Tuesday 15 June 2010

PORTUGAL HÁ 25 ANOS ATRÁS

Portugal e o Mundo Éramos assim há 25 anos > Expresso


País desconfiado Na semana em que, finalmente, se assinava nos Jerónimos o tratado de adesão à CEE, só 40% dos portugueses acreditavam — mesmo — que o país conseguiria cumprir as obrigações necessárias para ter acesso à Europa. À sondagem publicada no Expresso juntavam-se os argumentos do PCP, único partido parlamentar que se opunha veementemente à adesão europeia. Esta "colossal burla política", segundo Álvaro Cunhal, ou a desconfiança intrínseca face ao 'estrangeiro' — a que o país sempre esteve de costas voltadas — acentuam esta aparente indiferença. Em plena crise política, com a queda do Governo do Bloco Central, os portugueses tinham bastante com que se entreter.
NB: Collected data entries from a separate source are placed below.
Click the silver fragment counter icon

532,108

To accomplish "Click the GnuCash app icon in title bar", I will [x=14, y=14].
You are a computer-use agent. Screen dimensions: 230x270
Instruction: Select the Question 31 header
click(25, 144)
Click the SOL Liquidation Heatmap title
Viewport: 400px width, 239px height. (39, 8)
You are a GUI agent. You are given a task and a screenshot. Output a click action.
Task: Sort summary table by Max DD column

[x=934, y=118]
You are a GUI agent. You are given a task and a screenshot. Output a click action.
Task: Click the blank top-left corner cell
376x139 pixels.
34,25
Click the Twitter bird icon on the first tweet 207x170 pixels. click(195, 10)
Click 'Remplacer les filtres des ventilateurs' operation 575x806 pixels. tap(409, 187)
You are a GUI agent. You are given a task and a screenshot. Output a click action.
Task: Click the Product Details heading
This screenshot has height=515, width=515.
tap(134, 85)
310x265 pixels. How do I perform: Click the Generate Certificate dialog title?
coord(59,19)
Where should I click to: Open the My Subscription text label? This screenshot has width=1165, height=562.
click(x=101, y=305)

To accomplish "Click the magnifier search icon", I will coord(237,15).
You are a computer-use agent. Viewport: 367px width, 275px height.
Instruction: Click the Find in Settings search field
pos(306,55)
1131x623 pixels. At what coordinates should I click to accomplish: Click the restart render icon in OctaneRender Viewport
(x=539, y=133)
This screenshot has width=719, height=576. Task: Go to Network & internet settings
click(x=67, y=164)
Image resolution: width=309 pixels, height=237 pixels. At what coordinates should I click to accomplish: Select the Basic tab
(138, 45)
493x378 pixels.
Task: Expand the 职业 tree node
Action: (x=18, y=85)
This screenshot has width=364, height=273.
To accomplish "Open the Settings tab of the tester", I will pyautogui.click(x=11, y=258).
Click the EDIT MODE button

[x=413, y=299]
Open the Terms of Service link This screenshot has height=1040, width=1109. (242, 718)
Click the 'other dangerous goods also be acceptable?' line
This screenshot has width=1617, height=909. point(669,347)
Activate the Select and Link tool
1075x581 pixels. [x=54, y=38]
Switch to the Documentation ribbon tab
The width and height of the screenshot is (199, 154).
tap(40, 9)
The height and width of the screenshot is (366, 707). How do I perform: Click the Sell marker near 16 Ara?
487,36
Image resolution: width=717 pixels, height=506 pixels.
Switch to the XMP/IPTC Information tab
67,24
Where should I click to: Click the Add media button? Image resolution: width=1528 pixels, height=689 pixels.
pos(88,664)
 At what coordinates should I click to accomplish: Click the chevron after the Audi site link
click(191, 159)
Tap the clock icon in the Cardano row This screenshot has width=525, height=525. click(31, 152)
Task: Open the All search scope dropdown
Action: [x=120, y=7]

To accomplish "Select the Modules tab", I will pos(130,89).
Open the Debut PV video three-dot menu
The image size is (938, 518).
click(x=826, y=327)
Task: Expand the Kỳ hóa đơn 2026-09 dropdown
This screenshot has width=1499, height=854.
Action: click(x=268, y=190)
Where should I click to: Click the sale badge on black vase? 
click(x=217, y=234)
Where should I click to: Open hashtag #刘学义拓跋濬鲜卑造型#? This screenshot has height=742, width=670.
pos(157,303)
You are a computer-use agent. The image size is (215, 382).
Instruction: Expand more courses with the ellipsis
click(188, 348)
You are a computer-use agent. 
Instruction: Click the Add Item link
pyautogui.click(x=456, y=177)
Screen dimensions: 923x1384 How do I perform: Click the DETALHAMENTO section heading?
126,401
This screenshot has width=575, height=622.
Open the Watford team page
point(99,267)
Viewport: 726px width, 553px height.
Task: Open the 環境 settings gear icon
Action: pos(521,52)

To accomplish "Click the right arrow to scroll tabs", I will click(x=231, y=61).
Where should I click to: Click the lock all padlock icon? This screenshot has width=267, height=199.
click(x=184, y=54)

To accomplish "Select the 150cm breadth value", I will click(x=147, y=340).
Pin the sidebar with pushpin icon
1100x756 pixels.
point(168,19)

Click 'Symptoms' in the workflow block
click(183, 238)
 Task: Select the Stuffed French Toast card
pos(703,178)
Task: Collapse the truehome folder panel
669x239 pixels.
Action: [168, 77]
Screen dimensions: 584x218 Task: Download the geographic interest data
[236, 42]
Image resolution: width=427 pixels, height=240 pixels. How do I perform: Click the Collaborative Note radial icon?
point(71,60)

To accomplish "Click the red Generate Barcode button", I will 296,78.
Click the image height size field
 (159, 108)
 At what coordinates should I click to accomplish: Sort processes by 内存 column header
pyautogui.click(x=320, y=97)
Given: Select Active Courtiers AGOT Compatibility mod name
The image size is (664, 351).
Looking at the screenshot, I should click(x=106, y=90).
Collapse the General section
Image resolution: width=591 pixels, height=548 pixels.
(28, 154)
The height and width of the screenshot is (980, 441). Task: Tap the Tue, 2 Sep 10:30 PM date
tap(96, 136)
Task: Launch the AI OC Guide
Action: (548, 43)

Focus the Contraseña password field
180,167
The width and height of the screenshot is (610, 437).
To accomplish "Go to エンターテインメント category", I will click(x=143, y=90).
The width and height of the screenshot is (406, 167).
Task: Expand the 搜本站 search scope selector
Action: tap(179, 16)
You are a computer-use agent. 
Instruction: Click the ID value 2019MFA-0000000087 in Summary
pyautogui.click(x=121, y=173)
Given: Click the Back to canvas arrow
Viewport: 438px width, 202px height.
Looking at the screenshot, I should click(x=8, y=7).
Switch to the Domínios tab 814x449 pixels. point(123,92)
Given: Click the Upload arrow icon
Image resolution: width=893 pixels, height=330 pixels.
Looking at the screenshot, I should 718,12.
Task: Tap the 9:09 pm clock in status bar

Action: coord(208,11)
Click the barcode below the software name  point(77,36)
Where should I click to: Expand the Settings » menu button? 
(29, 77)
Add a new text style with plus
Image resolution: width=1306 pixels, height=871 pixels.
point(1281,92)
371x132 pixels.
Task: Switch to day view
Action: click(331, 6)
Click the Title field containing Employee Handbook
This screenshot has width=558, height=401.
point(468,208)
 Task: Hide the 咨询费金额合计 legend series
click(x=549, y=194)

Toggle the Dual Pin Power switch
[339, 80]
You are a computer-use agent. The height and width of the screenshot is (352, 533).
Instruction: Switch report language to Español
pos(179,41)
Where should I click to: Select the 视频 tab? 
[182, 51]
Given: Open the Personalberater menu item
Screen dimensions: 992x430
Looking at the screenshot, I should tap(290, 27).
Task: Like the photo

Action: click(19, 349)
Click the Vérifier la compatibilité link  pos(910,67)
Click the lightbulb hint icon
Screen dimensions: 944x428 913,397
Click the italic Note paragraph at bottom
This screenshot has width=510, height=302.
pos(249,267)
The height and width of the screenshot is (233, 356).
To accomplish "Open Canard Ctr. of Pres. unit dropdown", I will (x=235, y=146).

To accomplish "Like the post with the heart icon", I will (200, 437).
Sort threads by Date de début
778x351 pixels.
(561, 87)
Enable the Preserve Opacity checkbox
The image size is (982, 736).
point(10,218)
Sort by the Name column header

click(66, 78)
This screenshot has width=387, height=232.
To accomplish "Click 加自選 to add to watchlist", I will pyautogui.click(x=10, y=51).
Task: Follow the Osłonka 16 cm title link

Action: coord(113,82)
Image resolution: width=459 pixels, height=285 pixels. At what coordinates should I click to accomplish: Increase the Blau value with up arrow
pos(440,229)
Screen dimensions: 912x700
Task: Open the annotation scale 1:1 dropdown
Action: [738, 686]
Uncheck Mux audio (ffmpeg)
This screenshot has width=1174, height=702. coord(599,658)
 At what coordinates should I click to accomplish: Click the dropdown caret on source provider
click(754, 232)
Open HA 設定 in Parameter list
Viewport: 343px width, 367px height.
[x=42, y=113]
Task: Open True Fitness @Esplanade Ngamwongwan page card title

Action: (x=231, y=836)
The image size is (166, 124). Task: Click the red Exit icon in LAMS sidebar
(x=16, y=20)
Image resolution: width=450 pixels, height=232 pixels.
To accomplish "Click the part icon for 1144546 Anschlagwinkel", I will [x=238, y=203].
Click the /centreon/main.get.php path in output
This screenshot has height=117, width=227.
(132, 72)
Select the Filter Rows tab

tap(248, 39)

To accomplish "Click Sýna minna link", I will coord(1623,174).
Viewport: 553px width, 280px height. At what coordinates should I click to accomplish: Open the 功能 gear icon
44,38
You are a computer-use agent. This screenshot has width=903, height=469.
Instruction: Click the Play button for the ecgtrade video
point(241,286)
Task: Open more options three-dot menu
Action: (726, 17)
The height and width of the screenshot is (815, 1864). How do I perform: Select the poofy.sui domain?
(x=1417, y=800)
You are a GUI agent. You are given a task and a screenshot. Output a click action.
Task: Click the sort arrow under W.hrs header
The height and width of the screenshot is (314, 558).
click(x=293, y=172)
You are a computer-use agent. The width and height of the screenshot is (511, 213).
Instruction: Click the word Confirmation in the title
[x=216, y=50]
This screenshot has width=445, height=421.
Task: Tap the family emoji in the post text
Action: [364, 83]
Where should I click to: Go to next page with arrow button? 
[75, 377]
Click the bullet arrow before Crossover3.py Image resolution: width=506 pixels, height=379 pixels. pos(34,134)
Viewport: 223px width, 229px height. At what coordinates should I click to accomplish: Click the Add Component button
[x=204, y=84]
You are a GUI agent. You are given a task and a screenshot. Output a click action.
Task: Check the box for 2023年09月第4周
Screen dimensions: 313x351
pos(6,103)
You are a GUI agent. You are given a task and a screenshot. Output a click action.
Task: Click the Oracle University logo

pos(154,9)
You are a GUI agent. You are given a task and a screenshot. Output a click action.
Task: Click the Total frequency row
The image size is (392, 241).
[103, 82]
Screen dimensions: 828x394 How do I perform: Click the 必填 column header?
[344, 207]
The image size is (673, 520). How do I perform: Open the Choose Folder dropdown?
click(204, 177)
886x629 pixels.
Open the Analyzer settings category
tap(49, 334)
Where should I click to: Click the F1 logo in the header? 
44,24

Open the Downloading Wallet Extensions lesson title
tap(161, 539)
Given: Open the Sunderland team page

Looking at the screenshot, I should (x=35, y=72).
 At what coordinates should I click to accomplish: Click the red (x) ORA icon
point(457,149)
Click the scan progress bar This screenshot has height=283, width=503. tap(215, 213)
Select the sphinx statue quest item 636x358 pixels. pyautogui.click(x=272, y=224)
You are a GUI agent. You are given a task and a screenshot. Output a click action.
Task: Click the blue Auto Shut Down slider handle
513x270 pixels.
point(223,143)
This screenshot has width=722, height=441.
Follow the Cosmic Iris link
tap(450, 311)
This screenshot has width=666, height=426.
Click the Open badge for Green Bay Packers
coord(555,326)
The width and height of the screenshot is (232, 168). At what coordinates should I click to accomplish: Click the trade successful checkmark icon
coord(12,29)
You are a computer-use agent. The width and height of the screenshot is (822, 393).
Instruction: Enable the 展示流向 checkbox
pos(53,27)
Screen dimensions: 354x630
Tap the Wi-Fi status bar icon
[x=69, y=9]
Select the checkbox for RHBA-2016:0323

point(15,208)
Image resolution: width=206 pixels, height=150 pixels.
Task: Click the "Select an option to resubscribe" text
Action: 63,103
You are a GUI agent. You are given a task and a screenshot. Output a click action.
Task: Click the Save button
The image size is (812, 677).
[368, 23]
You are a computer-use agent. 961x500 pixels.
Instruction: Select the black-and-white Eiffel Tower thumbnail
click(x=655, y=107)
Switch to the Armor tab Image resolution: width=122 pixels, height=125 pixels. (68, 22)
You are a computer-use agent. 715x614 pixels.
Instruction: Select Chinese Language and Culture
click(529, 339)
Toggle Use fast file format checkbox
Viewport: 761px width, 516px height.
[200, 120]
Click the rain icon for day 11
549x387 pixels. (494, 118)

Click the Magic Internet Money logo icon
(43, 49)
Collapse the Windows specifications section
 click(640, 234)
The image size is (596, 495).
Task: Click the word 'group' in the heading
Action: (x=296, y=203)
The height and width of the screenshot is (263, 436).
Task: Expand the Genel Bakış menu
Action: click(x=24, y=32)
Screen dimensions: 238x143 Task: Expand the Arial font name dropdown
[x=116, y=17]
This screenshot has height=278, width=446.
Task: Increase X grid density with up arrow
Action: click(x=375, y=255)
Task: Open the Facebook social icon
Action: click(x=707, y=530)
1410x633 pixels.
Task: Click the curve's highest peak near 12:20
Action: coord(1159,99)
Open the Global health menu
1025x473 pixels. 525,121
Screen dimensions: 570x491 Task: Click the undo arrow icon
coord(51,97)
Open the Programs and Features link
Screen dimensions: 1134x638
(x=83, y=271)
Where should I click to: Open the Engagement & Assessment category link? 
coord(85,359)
Os jornais seguiam a novela das zangas entre Mário Soares, primeiro-ministro, e Cavaco Silva, eleito de surpresa no recente congresso da Figueira da Foz e que pôs fim ao Governo de coligação. Inimigos políticos desde o princípio, Cavaco acusava Soares de "má fé" e de "oportunismo". O líder do PS pediu uma trégua para a assinatura do tratado, mas no dia seguinte à cerimónia dos Jerónimos já falava ao país através da televisão para esgrimir argumentos contra essa "bravata de afirmação pessoal" que levava o PSD a "abrir uma crise grave com pesadíssimas consequências nacionais". Ramalho Eanes, em final de mandato presidencial, tecia em Belém uma solução política. Lourdes Pintasilgo e Freitas do Amaral anunciam a candidatura e aproveitam a instabilidade para arrecadar adeptos.

Sinais de mudança de protagonistas fazem-se sentir, também, por todo o mundo. Ronald Reagan, Presidente dos EUA, visita Portugal em Maio, encontra-se com "o impressionante Soares", esse "furioso anticomunista" — como revelaria mais tarde nas suas memórias — e o processo de esvaziamento da esfera de influência da União Soviética começa a dar passos significativos. A chegada ao poder de Gorbatchov dá uma ajuda de leão à tarefa de abrir uma brecha na cortina de ferro que dividia a Europa e o mundo. No Vaticano, o polaco Karol Wojtyla traz ao pontificado um carácter de maratona pelo mundo e torna claro o apoio aos pequenos sinais de resistência que surgem com a greve nos estaleiros de Gdansk, fortemente reprimida pelo Governo pró-soviético.

Nós por cá todos bem, continuamos a manter a tradição de ficar com os últimos lugares do Festival Eurovisão da Canção. As esperanças em Adelaide Ferreira eram grandes, mas a desilusão a do costume. A televisão — com a RTPl e 2 que garantem em conjunto apenas 17 horas de emissão diárias — é o centro do interesse nacional. Margarida Marante é a estrela das entrevistas políticas, o "Top Disco" divulga o hit 'We are the World' e o país assiste, com demasiada simpatia e compreensão, aos preparativos dos julgamentos do ano: de D. Branca, a banqueira do povo, e de Otelo Saraiva Carvalho e das FP-25.

Modernices a sério só mesmo as gigantescas parabólicas que dão a alguns privilegiados a oportunidade de ver o máximo de 12 canais estrangeiros ou o ZX Spectrum com que os miúdos conseguem abrir — a custo — os primeiros jogos electrónicos. A modernização do país faz-se lentamente, abre-se concurso para 38 km da auto-estrada Lisboa/Porto e constroem-se as torres das Amoreiras, "o maior centro comercial da Europa". Mas, no fundo, no fundo, o país continua igual.

As críticas ao arquitecto Taveira são arrasadoras, junta-se um coro de vozes contra "o mamarracho" que ia "desfigurar Lisboa". As modernices continuam a pagar-se caro. Quando a Cinemateca exibe "Je vous salue, Marre", é o próprio presidente da Câmara Municipal de Lisboa, Krus Abecassis, quem lidera a cruzada contra o filme. Promete "escaqueirar tudo", mas, desta vez, não cumpriu.